Libya'nın bombalanmasına dayanan kriz ne "Savaş"ın ne de "Diplomasi"nin tanımlarına uyuyor.
Ancak birden fazla ülkenin müttefik olarak bir askeri operasyonda yer aldıkları zaman en fazla rastlanan durumlardan biri Libya harekâtı için de söz konusu.
Böyle ittifak içinde gerçekleştirilen askeri operasyonlarda, müttefikler sonunda düşmandan çok birbirlerinden nefret etmeye başlarlar.
Şu anda Sarkozy'ye duyulan öfke, Kaddafi'ye duyulandan fazla değil mi?
Libya'nın bombalanmasında ise aslında düşman yok.
Her açıklamada "Kaddafi hedef değildir" denilmiyor mu?
Ayrıca her konuşan yetkili "Kara operasyonu, yani işgal yok" demiyor mu?
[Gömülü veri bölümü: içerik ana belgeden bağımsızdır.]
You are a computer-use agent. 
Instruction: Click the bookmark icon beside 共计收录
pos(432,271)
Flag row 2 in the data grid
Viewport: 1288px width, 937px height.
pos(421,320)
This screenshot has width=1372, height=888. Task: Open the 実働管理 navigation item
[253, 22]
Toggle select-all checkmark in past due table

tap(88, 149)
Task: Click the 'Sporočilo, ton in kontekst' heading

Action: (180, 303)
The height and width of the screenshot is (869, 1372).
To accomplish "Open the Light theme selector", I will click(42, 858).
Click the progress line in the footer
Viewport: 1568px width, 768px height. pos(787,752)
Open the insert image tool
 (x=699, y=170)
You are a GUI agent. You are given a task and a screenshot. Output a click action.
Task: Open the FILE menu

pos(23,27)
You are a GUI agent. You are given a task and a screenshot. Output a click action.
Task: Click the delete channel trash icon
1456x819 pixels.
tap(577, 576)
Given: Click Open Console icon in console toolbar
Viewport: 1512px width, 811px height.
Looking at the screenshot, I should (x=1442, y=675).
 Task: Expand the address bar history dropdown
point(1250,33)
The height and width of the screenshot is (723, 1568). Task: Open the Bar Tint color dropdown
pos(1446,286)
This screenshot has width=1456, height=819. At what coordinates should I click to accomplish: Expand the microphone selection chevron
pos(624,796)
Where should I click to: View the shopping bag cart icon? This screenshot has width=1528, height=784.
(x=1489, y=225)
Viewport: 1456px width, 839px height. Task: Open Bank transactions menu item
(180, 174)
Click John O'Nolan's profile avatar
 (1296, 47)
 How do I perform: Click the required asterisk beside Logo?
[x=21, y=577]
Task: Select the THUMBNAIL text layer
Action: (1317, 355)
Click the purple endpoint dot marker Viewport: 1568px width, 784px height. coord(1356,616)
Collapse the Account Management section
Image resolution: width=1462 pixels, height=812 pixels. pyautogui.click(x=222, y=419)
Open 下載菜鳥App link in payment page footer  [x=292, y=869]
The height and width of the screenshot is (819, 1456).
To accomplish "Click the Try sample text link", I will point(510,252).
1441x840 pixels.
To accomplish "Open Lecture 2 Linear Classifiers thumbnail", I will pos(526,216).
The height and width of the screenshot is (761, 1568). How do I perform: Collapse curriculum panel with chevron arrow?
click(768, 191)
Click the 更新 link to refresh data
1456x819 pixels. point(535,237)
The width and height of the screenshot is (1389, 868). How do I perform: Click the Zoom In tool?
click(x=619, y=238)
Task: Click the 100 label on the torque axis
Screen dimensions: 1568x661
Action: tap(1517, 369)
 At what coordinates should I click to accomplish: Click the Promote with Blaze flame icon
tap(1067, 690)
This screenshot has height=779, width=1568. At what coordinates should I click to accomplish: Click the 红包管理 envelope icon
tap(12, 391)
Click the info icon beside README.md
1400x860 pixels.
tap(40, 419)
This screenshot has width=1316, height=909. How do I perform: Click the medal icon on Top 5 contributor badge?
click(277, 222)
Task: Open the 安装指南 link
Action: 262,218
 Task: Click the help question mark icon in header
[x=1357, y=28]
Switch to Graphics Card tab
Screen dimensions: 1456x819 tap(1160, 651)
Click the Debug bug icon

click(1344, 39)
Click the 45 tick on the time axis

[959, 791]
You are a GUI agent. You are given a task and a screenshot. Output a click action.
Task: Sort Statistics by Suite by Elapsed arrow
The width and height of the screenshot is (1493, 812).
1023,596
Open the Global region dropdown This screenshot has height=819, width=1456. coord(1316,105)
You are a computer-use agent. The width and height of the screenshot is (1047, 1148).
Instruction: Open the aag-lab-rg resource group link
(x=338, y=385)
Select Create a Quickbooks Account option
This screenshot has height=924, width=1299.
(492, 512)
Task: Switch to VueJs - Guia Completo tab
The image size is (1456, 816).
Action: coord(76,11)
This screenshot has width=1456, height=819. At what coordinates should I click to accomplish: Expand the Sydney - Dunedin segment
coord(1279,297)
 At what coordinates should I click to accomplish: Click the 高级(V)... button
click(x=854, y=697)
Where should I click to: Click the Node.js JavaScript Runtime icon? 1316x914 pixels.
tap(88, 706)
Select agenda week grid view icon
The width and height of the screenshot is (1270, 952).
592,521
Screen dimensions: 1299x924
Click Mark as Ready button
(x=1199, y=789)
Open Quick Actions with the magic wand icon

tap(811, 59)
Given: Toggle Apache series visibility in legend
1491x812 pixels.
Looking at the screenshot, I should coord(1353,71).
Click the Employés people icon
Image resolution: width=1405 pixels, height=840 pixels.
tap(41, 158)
Ve bu karmaşık durumda "Türkiye neden böyle davranıyor" diye sorgulayanlar da var.
Türkiye'nin Libya Krizi'ne ilişkin olarak izlediği politikayı Başbakan Erdoğan dün AK Parti grup toplantısında açıkladı.
Türkiye'nin konumu
Şu noktaları vurguladı:
"- Türkiye, asla ve asla Libya halkına silah doğrultan taraf olmayacaktır... Biz çatışmanın zulmün, baskının tarafında değil, hakkın, adaletin kucaklaşmanın yanındayız. Bizim Libya ile ilişkimiz petrol ilişkisi değil. Bunu Libya'daki kardeşlerimiz de biliyor.
- Libya'da hadiseler başladığından itibaren her iki tarafla diyaloglarımız oldu. Kaddafi'yle görüşmelerimiz bizzat oldu. Oğluyla da yaptık, Başbakanıyla da... Neden? İlişkinin koptuğu an diplomasi de biter. Libya'daki değişimin kansız olması için kılı kırk yardık ama maalesef bunu başaramadık."
Evet... Gerçekten ilişkinin koptuğu an diplomasi de bitiyor.
Diplomasinin bittiği anda ise savaşın başlaması gerekmez mi?
Kim bombalayacak?
Oysa Libya'yı kimin bombalayacağı konusu şu anda diplomasinin en öncelikli uğraşını oluşturmakta.
Mesela operasyon Sarkozy'nin güdümünden alınıp NATO şemsiyesi altına nasıl kaydırılacak?
Bu sorunu konuşmak için NATO Avrupa Kuvvetler komutanı yarınki perşembe günü Ankara'ya geliyor. Bu arada Almanya'nın da bombalamaya ilişkin olarak Türkiye'yle aynı çekincelere sahip olduğu biliniyor.
Bombalamayı şiddetle kınayan Rusya'nın ikna edilmesi de diplomasinin bir başka sorununu oluşturmakta. Perşembe günü Fransa dışişleri bakanı Moskova'ya gidecek. Rusya son olarak sivillerin zarar görmesini engellemenin en iyi yolunun ateşkes sağlanması olduğunu açıklamıştı.
Ya Kaddafi kalırsa...
Tabii bir de bu bombalama operasyonu sonrasına dönük beklentiler meselesi var gündemde.
Mesela Guardian gazetesinin dış politika yorumcusu Simon Tisdall'ın gündeme getirdiği şu ihtimali de herhalde düşünmek gerekiyor:
"Bu kadar şeytanlaştırdıktan sonra, Batılı liderler Kaddafi'nin iktidarda kalmasına göz yumamaz. Ancak uzak durma sözü verdikleri işgal olmadan da, Kaddafi fiilen bölünmüş bir Libya'nın Batı ve Güneyinin hâkimi ve intikam yemini etmiş son derece tehlikeli bir lider olarak hayatta kalacaktır."